Калитка закрылась, и он спокойно подошел к ожидавшим его людям.
– Значит, это и есть знаменитый Гуров? – спросил, судя по голосу, молодой парень, потому что лиц за шапками и поднятыми воротниками было не разглядеть.
– Он на всю Лоссию отин такой. Только теловым лютям и ефо однофо са класа хфатает, – ответил Тихий. – Никакофа спасу от нефо нет.

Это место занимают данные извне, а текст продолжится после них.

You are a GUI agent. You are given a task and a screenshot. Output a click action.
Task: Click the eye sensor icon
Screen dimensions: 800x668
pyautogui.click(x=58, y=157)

– Интересно, сколько бы мне заплатили по старым временам, если бы я его грохнул? – продолжал парень.
– Ты и сейчас можешь попробовать это сделать, но за последствия я не отвечаю, – невозмутимо произнес Лев Иванович.
– Тулак! Сто с нефо фосьмесь? – пожаловался Тихий на парня. – Ты не опластяй внимания – суткуют мальсиски, я феть им, кокта ты сюта плилетел, ласскасывал, сто ты са теловек. Как ты самофо Эфенти плоститал и застлелил – мы, сталики, холосо тот слусяй помним. Суму следи насых было мноко.
– Вот и вспоминайте «предания старины глубокой», а мне некогда. Подскажите, как лучше к гостинице пройти?
– Мы тепя плофотим, – пообещал Тихий.
– Э, нет! Я уеду, а вам тут жить, – возразил Гуров. – Еще неизвестно, каким боком вам выйдет то, что вы тех парней, что нас возле дома Ивана Георгиевича ждали, турнули.
– Ты, Кулоф, не вытелывайся! Тепя сюта сасем плислали? Стопы ты насол тофо, кто в Попапытя стлелял. А если с топой сто-нипуть слутится, кто этим саниматься станет? Та и всему насему колоту путут польсые неплиятности. Оно нам это нато? Лутсе ус мы тепя пловодим – нам так спокойнее.